Making Friendships Work During Drug and Alcohol Recovery

drug and alcohol recovery

Making Friendships Work During Drug and Alcohol Recovery

It is not the brightest idea to return to old friends who utilize old habits, i.e. use drugs or alcohol, once treatment concludes. Especially in early drug and alcohol recovery, relapse rates are high for those that have completed a stay at an addiction treatment facility. Being around old friends that are not in recovery can become a trigger that starts you on the slippery slope to relapse.

To really change behaviors and commit to sobriety, it is important for your lifestyle to change, and this includes your list of friends. Not to worry, you will gain new friends who support your lifestyle changes and your decision to live a life in recovery. In fact, it is important for you to do so in order for you to build a network of support in recovery. Fortunately, there are a few things that you can keep in mind when making new friends in drug and alcohol recovery.

Saying Goodbye to Negative Influences

To start your new life in recovery, you will have to decide which friends you can no longer have a relationship with. Of course, this is not always the easiest to do. However, you have to understand that above all else, you need to protect your sobriety. When determining if someone is a negative influence on your recovery, ask yourself:

  •      How do I want my life to be?
  •      Does this friend support that sobriety is my number one priority?
  •      Is this friend a potential threat to my recovery goals?
  •      Which friends do I want around to see my recovery success?

Remember, cutting ties to better yourself is simply a part of life. People grow up and things change, and you should not have to feel remorse for bettering yourself. If people that you used to participate in using drugs with do not support you in your mission to better yourself by changing your lifestyle, were they really your friends to begin with?

Why is Friendship Important in Recovery?

Loneliness can be a dangerous emotion for an individual in drug and alcohol recovery. It is a driving force that can make a person feel rationalized in using a substance to medicate. To fight loneliness that could lead to relapse, a recovering individual should develop a new support system filled with positive people that encourage the idea of sobriety. It is human nature to look to others in times of need because humans are social creatures. Emotional support is important to attain during stressful moments in recovery. Having friends can also provide individuals with physical help when they simply can’t get something done alone. Additionally, friends can provide the truth through advice, whether good or bad, to help a recovering person become a better version of themselves. Finally, true friends can hold those in recovery accountable to their sobriety.

How to Make Friends in Drug and Alcohol Recovery

Yes, it can be a bit overwhelming to make new friends.
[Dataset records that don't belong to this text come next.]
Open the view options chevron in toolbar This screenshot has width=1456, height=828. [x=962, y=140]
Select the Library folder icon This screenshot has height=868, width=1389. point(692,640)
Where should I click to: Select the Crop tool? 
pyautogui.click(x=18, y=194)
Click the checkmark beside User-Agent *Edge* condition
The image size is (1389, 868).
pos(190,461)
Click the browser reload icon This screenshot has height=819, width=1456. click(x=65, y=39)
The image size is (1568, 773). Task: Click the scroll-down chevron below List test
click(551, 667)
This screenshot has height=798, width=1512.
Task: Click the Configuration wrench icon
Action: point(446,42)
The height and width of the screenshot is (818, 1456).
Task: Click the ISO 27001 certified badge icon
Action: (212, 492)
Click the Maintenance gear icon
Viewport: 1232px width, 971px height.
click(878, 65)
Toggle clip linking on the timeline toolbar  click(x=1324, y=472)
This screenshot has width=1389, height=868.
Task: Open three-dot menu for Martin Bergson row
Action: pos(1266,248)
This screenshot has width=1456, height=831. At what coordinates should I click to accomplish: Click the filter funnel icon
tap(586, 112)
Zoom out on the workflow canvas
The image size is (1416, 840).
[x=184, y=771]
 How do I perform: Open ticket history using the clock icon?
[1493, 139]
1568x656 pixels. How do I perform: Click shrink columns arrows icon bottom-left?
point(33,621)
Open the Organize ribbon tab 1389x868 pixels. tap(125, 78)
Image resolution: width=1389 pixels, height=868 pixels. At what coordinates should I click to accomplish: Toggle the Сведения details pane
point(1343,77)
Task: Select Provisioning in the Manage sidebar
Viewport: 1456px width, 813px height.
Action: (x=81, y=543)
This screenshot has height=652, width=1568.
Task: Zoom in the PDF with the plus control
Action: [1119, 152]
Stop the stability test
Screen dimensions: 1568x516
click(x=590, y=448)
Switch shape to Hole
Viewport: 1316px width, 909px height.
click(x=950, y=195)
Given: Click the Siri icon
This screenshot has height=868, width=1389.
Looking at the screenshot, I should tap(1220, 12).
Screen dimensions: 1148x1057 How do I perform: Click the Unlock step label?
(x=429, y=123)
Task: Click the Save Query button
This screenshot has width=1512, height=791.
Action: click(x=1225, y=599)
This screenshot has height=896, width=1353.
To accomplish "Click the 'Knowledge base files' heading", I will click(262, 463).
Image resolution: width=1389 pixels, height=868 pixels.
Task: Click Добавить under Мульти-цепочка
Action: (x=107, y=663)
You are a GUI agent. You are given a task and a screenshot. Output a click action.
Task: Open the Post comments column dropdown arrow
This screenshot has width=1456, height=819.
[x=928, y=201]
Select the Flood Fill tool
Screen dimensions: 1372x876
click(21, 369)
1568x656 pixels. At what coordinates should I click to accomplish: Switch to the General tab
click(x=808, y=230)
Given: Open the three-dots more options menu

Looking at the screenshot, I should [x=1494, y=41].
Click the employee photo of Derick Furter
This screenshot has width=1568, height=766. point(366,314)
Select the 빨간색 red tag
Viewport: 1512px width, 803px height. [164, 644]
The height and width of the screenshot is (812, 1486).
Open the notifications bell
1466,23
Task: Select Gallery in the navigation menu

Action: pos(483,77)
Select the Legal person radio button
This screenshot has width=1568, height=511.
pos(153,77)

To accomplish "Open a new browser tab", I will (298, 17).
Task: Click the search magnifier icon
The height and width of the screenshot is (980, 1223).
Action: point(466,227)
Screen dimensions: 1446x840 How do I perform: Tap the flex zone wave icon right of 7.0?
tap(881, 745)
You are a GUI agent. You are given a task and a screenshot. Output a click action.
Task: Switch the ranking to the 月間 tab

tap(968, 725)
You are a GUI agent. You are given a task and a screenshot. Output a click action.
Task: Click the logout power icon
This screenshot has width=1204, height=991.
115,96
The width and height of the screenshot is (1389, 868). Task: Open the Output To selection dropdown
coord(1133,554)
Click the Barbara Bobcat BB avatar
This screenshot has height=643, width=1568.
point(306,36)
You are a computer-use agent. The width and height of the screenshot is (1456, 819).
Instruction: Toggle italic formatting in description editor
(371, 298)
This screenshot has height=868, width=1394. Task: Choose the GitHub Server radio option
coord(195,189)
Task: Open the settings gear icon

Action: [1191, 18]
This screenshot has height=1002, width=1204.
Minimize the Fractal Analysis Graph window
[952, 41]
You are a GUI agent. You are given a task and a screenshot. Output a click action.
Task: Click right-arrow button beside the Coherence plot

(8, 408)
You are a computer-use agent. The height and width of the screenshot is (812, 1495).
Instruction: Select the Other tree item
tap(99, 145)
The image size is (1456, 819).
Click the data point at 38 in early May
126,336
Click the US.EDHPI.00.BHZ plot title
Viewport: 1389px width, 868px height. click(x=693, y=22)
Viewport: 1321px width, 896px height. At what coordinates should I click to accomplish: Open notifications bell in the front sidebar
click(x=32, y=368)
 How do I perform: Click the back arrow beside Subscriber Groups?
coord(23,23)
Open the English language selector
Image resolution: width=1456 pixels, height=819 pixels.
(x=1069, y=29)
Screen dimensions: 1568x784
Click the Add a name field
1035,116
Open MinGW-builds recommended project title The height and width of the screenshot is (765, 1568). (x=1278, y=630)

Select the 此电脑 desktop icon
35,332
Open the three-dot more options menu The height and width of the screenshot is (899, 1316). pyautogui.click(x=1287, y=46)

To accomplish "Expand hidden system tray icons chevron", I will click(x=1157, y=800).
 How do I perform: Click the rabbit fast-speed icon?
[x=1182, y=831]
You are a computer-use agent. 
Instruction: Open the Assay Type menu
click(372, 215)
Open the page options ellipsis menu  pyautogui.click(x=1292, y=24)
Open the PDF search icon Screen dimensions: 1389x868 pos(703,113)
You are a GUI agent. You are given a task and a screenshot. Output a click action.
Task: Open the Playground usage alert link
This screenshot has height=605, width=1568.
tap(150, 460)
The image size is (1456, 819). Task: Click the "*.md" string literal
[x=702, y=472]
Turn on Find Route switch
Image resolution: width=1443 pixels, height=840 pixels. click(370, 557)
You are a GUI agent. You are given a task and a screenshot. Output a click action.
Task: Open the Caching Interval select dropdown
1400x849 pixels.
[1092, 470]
Many individuals in recovery have low self-esteem and find it challenging to open up to others. Keep in mind that if you are trying to make friends in treatment or at meetings, the individuals present have all been through similar circumstances to yourself. They are also there to gain support for their sobriety. Making friends throughout drug and alcohol recovery can be made less complicated by:

  •      Being Honest: Above all, honesty is the key to all great relationships. Also, if you begin with the truth then you will never have to remember your lies. Accountability can help relationships, but dishonesty will break them. To form strong bonds there should be trust, and honesty forms just that, trust.
  •      Meetings: Attending 12 step meetings is a great place to find friends in recovery. Additionally, these friends will likely be supportive in your quest to attaining sobriety. Friends found in 12 step meetings can help keep you accountable in recovery and also give you advice about staying sober.
  •      Volunteering: Taking time out to help others will give you a sense of community. It can also provide you with openings to meet like-minded people. Also, attending community events like fairs, art galleries, and town meetings can help you get out and meet new people.
  •      Enroll into a Class: You may need to find new hobbies since substance abuse is no longer an option. Finding new interests can only keep you free from boredom. It also can provide you with the opportunity to meet people that have like interests and could become new friends.
  •      Online Support: The Internet has grown fast in the past decade and the recovery community has taken advantage of it. Find online recovery support immediately via your phone, laptop, or desktop computer. It’s now as easy as a click of a button to find online recovery chat rooms and blogs. Try sparking up conversations with potential friends to develop connections with people also in recovery.